Takeaway: Arguing for a zero tax rate, as the IRS has frequently done, seems a losing proposition. The U.S. Tax Court recognizes there are tax consequences to PTE owners that valuation experts must wrestle with, by quantifying the burden and benefit related to flow-through status.

Strong Win for DOL in Vinoskey ESOP Trial

Difficult times for the ESOP community. In a much-anticipated opinion in the Vinoskey ESOP case, the trial court recently ruled in favor of the Department of Labor on all remaining claims, finding the defendant trustee and company’s owner caused the ESOP to overpay for company stock by $6.5 million. This ruling comes close on the heels of the 4th Circuit’s Brundle decision, which upheld the trial court’s liability and damages findings against the trustee.

Suspect ‘discretionary choices’: The flashpoint was a 2010 transaction in which the owners of a successful Virginia company sold the remaining 52% of company stock to an ESOP for $406 per share. A 2009 appraisal valued the stock at $285 per share. The DOL argued the $406-per-share price exceeded fair market value (FMV). The trustee breached its fiduciary duties to the plan by failing to scrutinize the underlying appraisal, and the owner/seller was liable for accepting a price he knew exceeded FMV.

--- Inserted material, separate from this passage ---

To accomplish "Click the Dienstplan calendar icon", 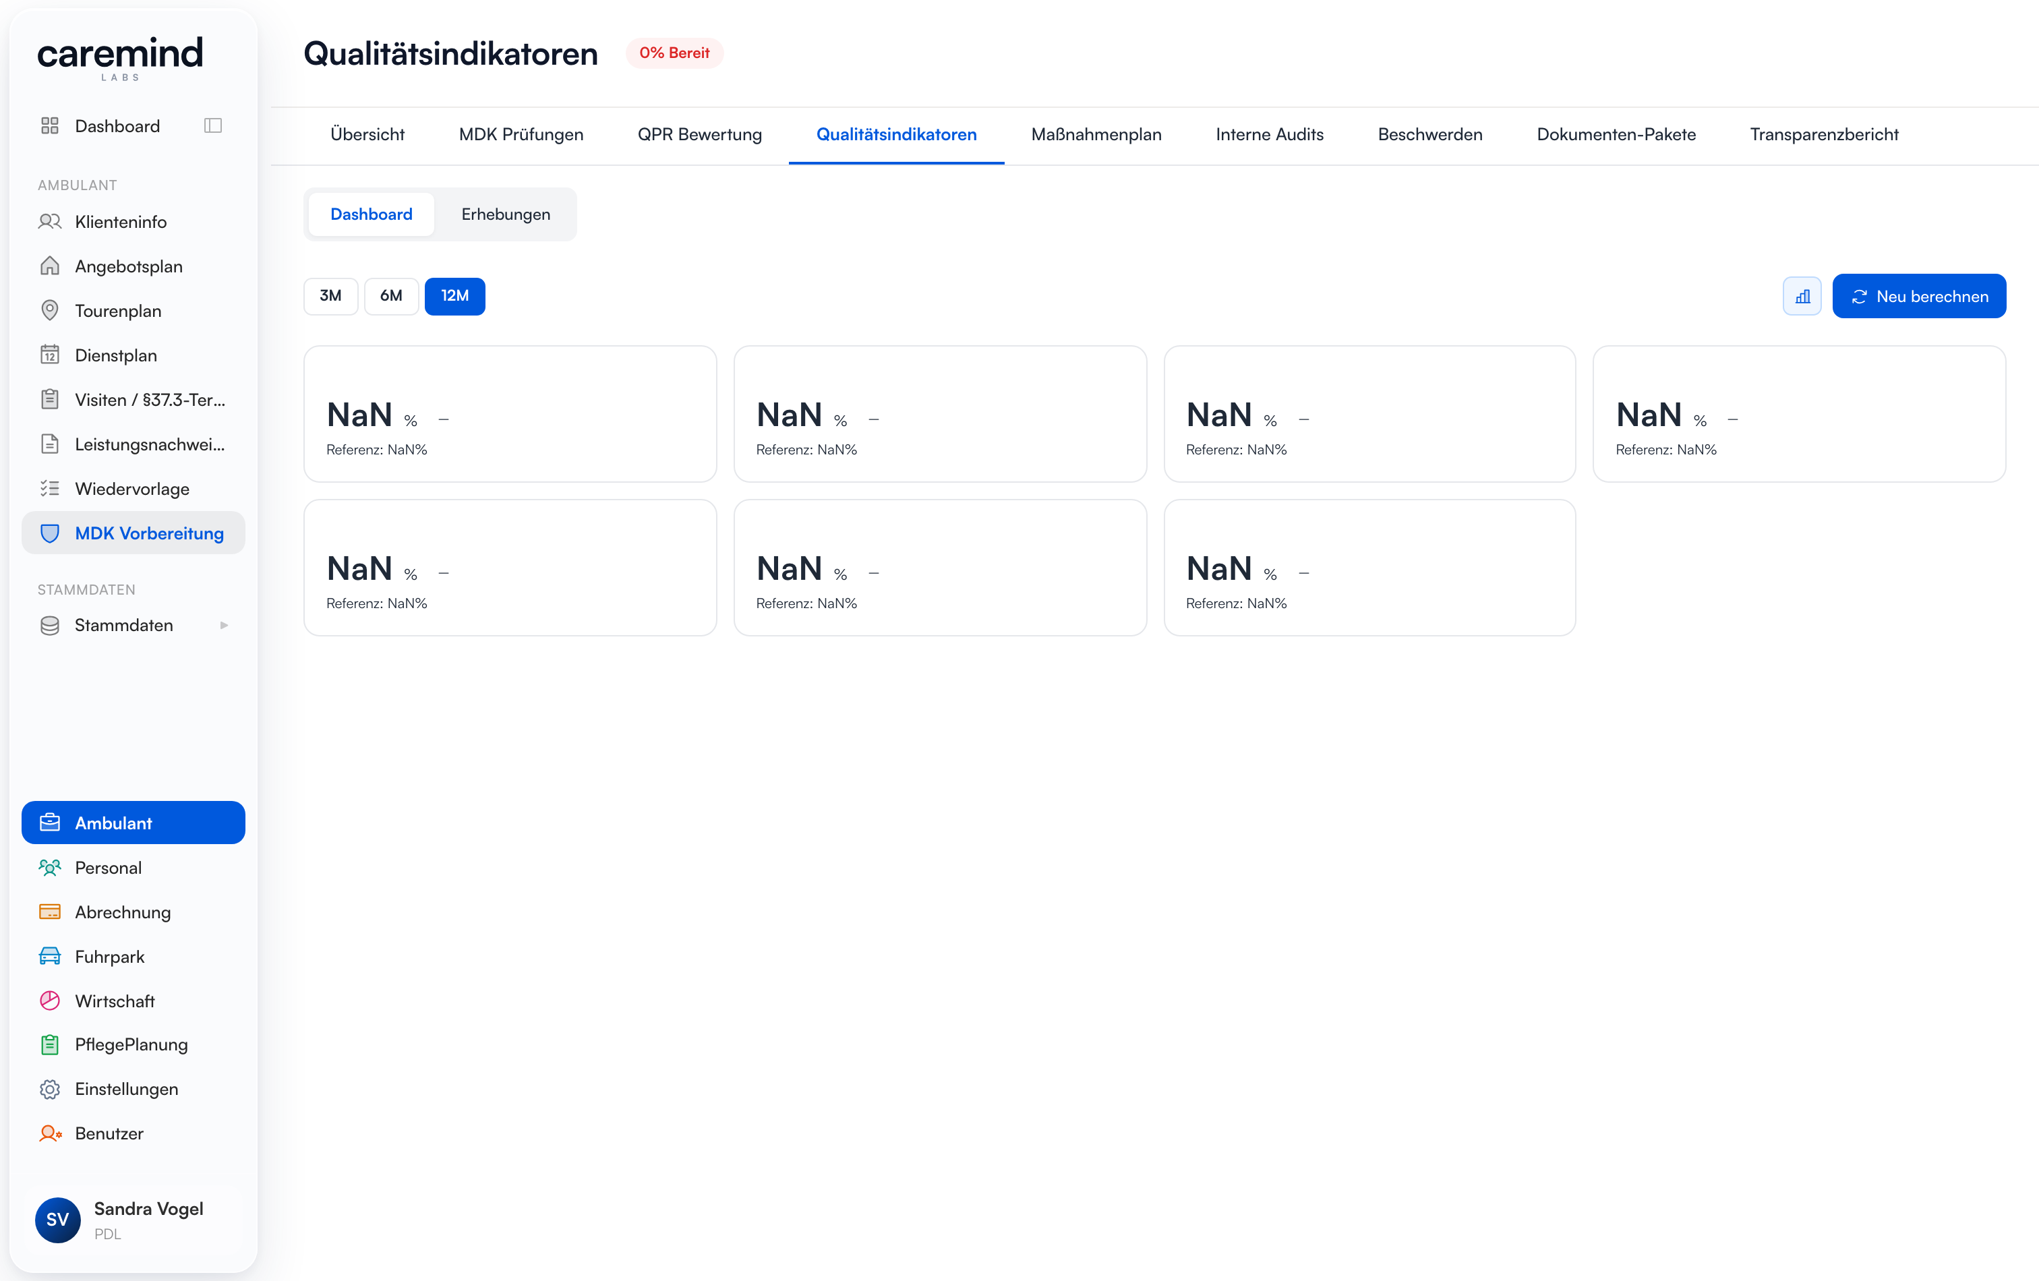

The trial court agreed. Its analysis was guided by the Brundle decisions, in which the 4th Circuit stressed that the ESOP trustee had to act “solely in the interests” of the plan participants. In the instant case, the trustee failed on multiple fronts, the court found. It pointed to testimony from the trustee’s key representative that the goal was a deal that was fair to both the seller and the ESOP. This and similar comments signaled “divided loyalties,” the court found. It also observed that the trustee never engaged in any negotiation at all over the price. Rather, the trustee’s first offer to buy was $406 per share, i.e., the final price. As the court saw it, the trustee “had significant leverage to make a lower initial offer, since [the owner/seller] was plainly eager to close the deal before the agreed-upon closing date.”

The court focused on a “guesstimate” that a company representative had emailed to the trustee and ESOP appraiser early in the process, which put the value of the planned transaction at about $21 million. The court noted that many of the ESOP appraiser’s “discretionary choices were geared toward” developing an appraisal that matched the estimate. For example, the appraiser, in his capitalization of cash flow analysis, used an “unusually low discount rate,” an inexplicably low cap rate, and a working capital assumption that did not align with the historical rate, the court found. It also questioned the appraiser’s decision to add back certain costs based, to some extent, on the appraiser’s assumption that, by owning 100% of company stock, the ESOP would in fact have control over the company. This assumption was mistaken, the court found. It noted that the company’s existing corporate structure and leadership rules, explained in ESOP plan documents and corporate bylaws (which the trustee reviewed), made it impossible for the ESOP to have complete control. The court noted that the final transaction documents did not provide for a change to the existing rules. The trustee did not press for the changes. The court found a discount for lack of control was justified.

The court acknowledged that representatives of the trustee did in fact review a draft appraisal and raise a number of concerns. However, the trustee did not “follow through” on whether the appraiser dealt with the issues in his final report, the court said. It called the diligence process “rushed and cursory.” The trustee had the burden of showing that the ESOP did not pay more than “adequate consideration” for the stock and it failed to do so, the court concluded.